* SHORT EXERCISE: Reproduce the stretch of items from the line containing "You are a GUI" through the line containing "Instruction: Click the", with both of those lines included and every line in between left unchanged.

* DATA TO PROCESS:

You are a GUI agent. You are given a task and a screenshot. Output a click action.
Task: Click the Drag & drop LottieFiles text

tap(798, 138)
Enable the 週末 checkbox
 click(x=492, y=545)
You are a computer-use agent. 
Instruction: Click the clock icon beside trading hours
--
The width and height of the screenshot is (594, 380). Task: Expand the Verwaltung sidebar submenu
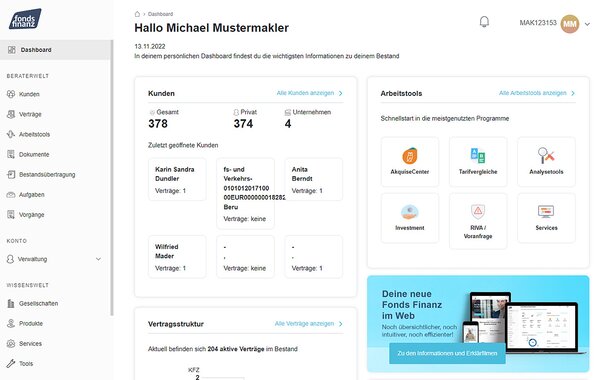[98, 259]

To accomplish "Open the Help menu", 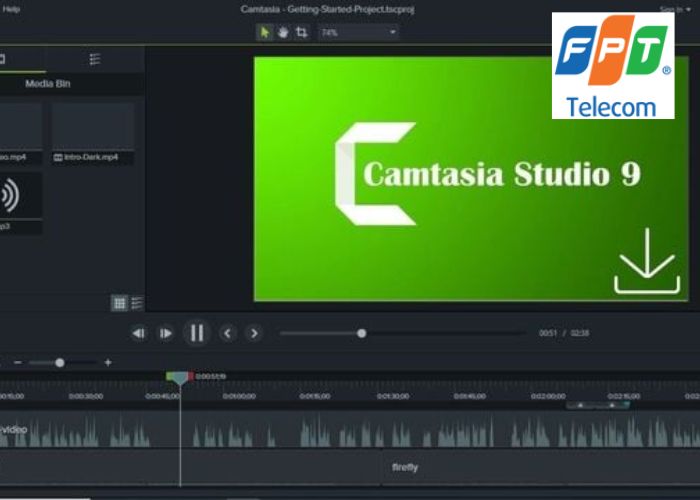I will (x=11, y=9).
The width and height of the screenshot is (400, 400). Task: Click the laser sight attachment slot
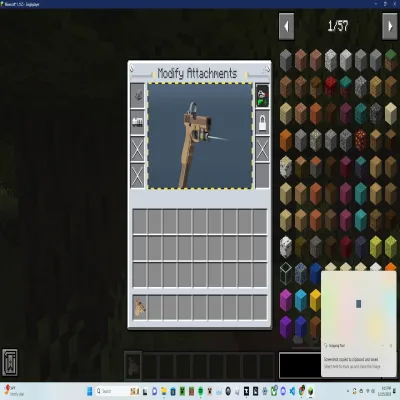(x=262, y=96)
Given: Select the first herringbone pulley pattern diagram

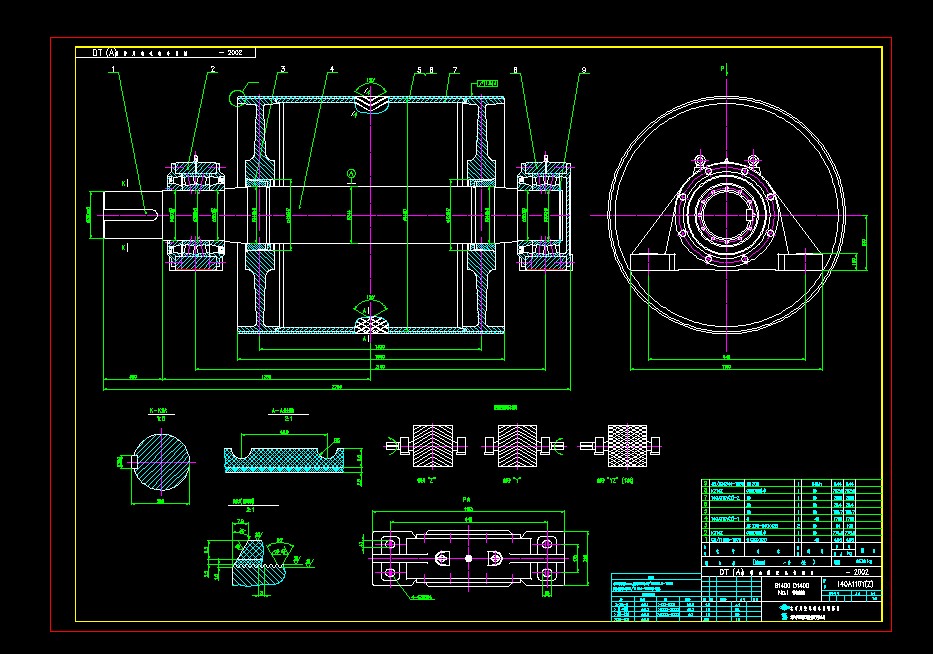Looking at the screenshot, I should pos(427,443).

* SOLVED PROBLEM:
You are a GUI agent. You are given a task and a screenshot. Output a click action.
Task: Click the Drag & drop LottieFiles text

tap(798, 138)
Enable the 週末 checkbox
 click(x=492, y=545)
You are a computer-use agent. 
Instruction: Click the clock icon beside trading hours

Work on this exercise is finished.